**Task instructions**
Look through the data below for the line with "The width and" and the line with "You are a GUI", then transcribe exactly from the first through the second, leaving out all pictures.

**Stored dataset items**

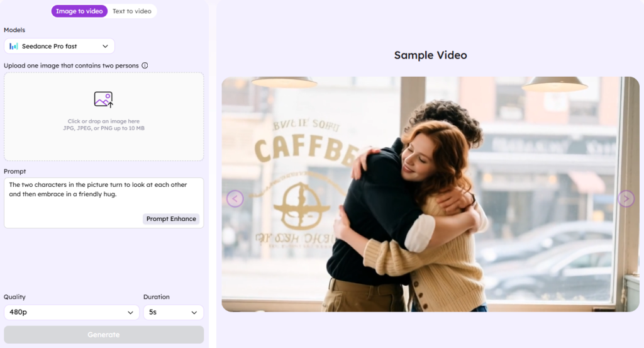Screen dimensions: 644x348
Task: Click the 'JPG, JPEG, or PNG up to 10 MB' hint
Action: [104, 128]
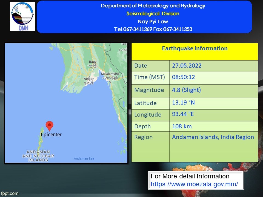
Task: Open the moezala.gov.mm website link
Action: (194, 184)
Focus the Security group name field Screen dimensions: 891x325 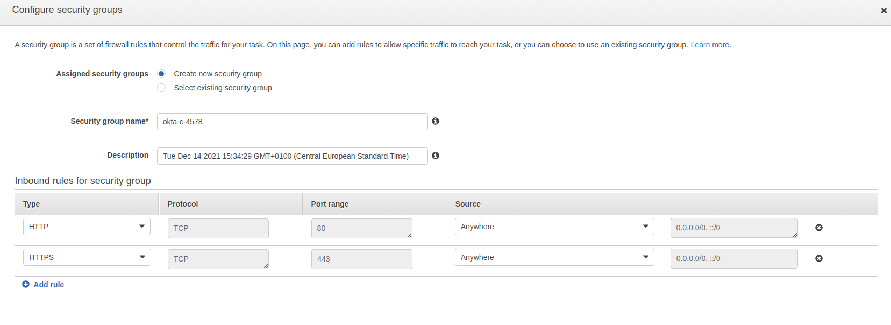pos(292,122)
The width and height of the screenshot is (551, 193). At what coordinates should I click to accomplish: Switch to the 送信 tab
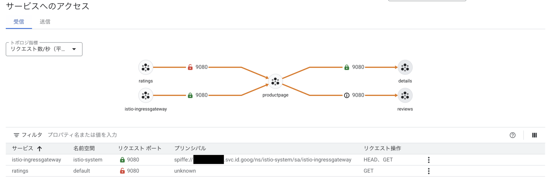pos(45,22)
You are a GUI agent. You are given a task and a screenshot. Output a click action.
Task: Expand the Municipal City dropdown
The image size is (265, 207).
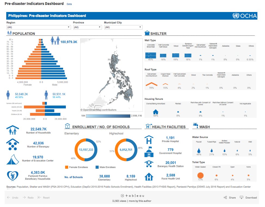tap(123, 27)
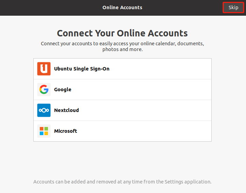The height and width of the screenshot is (193, 246).
Task: Click the word Settings in the footer note
Action: point(174,182)
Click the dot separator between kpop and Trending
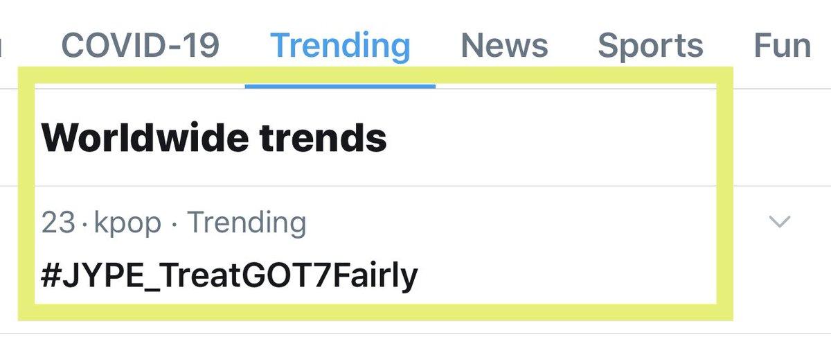Screen dimensions: 831x337 [174, 224]
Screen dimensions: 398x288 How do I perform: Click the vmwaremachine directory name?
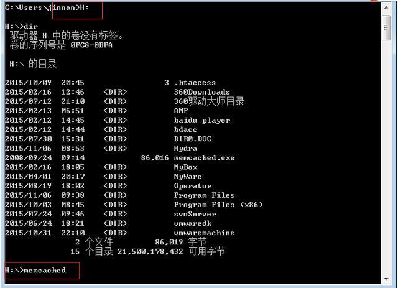204,233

**Task output**
The width and height of the screenshot is (551, 193). At what coordinates should I click to accomplish: Switch to the 送信 tab
pos(45,22)
You are a GUI agent. You are given a task and a screenshot. Output a click action.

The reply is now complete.